START Excerpted records
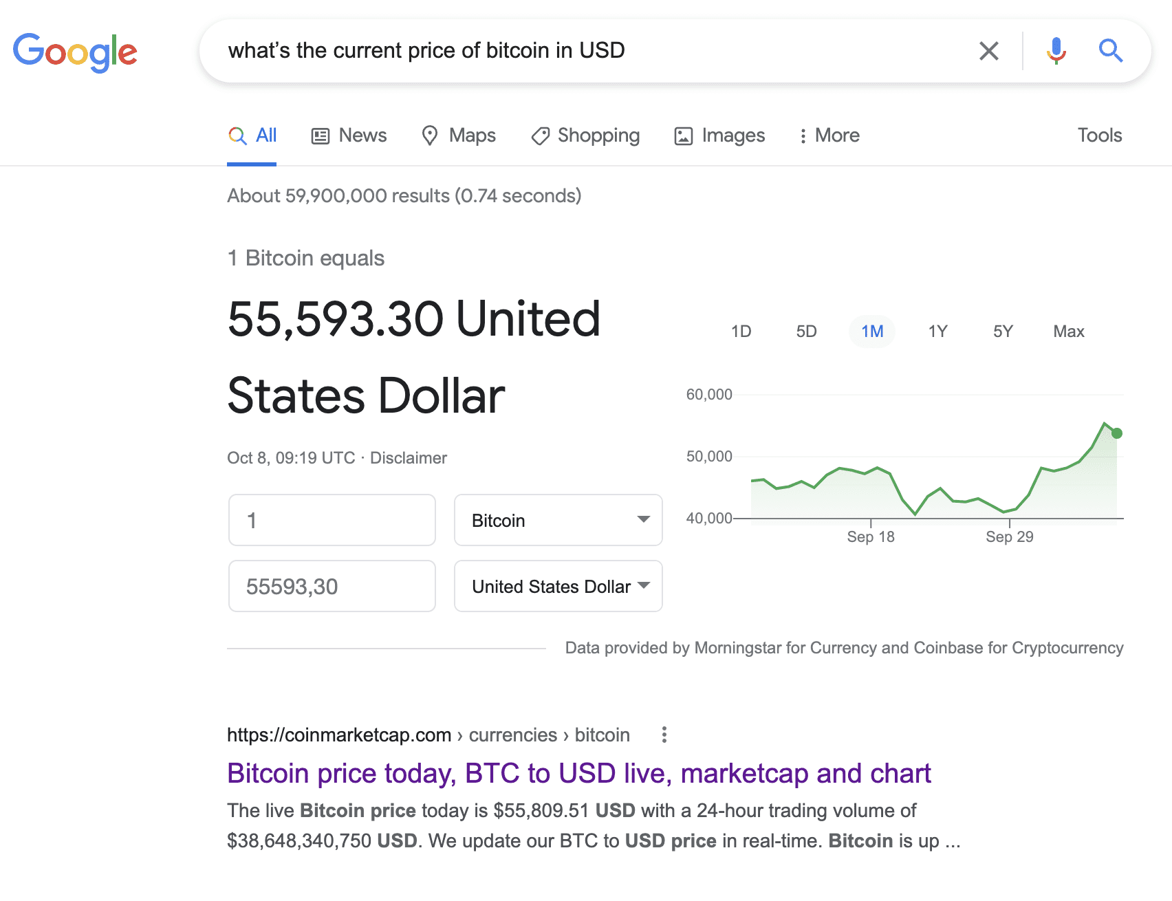Open the Tools menu
The height and width of the screenshot is (901, 1172).
coord(1098,135)
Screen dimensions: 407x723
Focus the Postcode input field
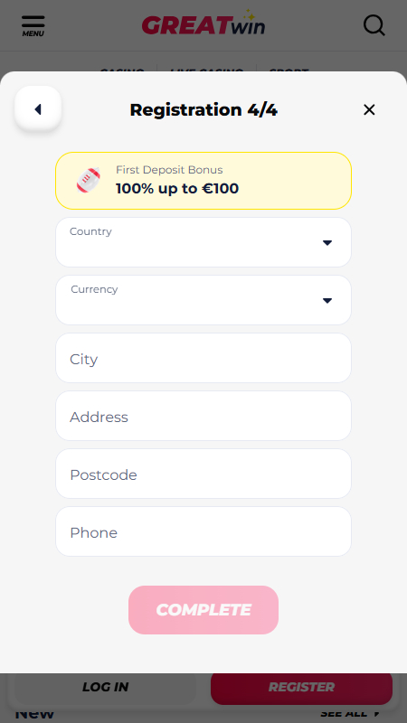tap(204, 474)
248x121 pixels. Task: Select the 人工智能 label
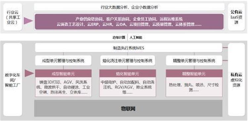[136, 37]
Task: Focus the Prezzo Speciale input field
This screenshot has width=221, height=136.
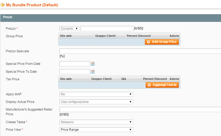Action: 140,51
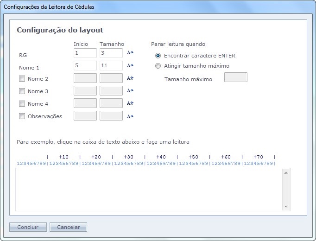Click the format icon beside Nome 4 row
The height and width of the screenshot is (241, 316).
pyautogui.click(x=130, y=103)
END Excerpted records
**Your objective**
Your copy should hold only the lines from the line with "Focus the Postcode input field" through the end of the data above, both ends included, transcribed exactly and without pictures.

**Answer to this problem**
Focus the Postcode input field
tap(204, 474)
248x121 pixels. Task: Select the 人工智能 label
[136, 37]
Task: Focus the Prezzo Speciale input field
This screenshot has width=221, height=136.
Action: 140,51
Click the format icon beside Nome 4 row
The height and width of the screenshot is (241, 316).
pyautogui.click(x=130, y=103)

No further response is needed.